WHAT NEEDS TO BE DONE:
Copy out each record below, exactly as given.

Dataset entries
----------------

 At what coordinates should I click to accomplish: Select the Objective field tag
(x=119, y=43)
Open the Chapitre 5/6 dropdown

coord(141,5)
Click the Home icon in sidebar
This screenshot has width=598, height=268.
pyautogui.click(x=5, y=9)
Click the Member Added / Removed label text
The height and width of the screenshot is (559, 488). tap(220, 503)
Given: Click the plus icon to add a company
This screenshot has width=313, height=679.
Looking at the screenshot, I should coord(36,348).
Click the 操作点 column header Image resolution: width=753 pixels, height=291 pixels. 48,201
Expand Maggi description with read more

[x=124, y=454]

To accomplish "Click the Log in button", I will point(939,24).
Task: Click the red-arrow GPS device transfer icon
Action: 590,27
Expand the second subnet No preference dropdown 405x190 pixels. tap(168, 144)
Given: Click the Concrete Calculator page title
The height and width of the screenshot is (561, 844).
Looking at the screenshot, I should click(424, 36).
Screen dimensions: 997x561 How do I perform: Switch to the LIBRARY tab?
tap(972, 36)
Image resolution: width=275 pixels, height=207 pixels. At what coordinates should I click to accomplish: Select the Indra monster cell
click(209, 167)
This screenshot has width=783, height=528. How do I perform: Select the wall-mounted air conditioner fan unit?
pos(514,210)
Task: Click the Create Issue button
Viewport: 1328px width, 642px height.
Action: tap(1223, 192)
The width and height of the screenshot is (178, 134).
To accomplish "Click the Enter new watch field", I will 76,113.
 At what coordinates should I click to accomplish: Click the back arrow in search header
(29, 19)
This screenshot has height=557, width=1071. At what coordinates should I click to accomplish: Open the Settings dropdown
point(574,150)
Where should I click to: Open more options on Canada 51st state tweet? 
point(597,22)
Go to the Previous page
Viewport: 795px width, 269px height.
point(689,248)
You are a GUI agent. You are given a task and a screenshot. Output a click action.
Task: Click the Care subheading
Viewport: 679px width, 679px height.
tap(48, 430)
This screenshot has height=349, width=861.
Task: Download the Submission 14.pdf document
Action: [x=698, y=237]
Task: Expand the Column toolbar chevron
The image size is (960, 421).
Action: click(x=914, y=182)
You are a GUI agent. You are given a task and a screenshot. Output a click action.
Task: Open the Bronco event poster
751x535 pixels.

----------------

RESPONSE TO THIS TASK:
 At what coordinates should I click to accomplish: Select the Objective field tag
(x=119, y=43)
Open the Chapitre 5/6 dropdown

coord(141,5)
Click the Home icon in sidebar
This screenshot has width=598, height=268.
pyautogui.click(x=5, y=9)
Click the Member Added / Removed label text
The height and width of the screenshot is (559, 488). tap(220, 503)
Given: Click the plus icon to add a company
This screenshot has width=313, height=679.
Looking at the screenshot, I should coord(36,348).
Click the 操作点 column header Image resolution: width=753 pixels, height=291 pixels. 48,201
Expand Maggi description with read more

[x=124, y=454]

To accomplish "Click the Log in button", I will point(939,24).
Task: Click the red-arrow GPS device transfer icon
Action: 590,27
Expand the second subnet No preference dropdown 405x190 pixels. tap(168, 144)
Given: Click the Concrete Calculator page title
The height and width of the screenshot is (561, 844).
Looking at the screenshot, I should click(424, 36).
Screen dimensions: 997x561 How do I perform: Switch to the LIBRARY tab?
tap(972, 36)
Image resolution: width=275 pixels, height=207 pixels. At what coordinates should I click to accomplish: Select the Indra monster cell
click(209, 167)
This screenshot has width=783, height=528. How do I perform: Select the wall-mounted air conditioner fan unit?
pos(514,210)
Task: Click the Create Issue button
Viewport: 1328px width, 642px height.
Action: tap(1223, 192)
The width and height of the screenshot is (178, 134).
To accomplish "Click the Enter new watch field", I will 76,113.
 At what coordinates should I click to accomplish: Click the back arrow in search header
(29, 19)
This screenshot has height=557, width=1071. At what coordinates should I click to accomplish: Open the Settings dropdown
point(574,150)
Where should I click to: Open more options on Canada 51st state tweet? 
point(597,22)
Go to the Previous page
Viewport: 795px width, 269px height.
point(689,248)
You are a GUI agent. You are given a task and a screenshot. Output a click action.
Task: Click the Care subheading
Viewport: 679px width, 679px height.
tap(48, 430)
This screenshot has height=349, width=861.
Task: Download the Submission 14.pdf document
Action: [x=698, y=237]
Task: Expand the Column toolbar chevron
The image size is (960, 421).
Action: click(x=914, y=182)
You are a GUI agent. You are given a task and a screenshot. Output a click action.
Task: Open the Bronco event poster
751x535 pixels.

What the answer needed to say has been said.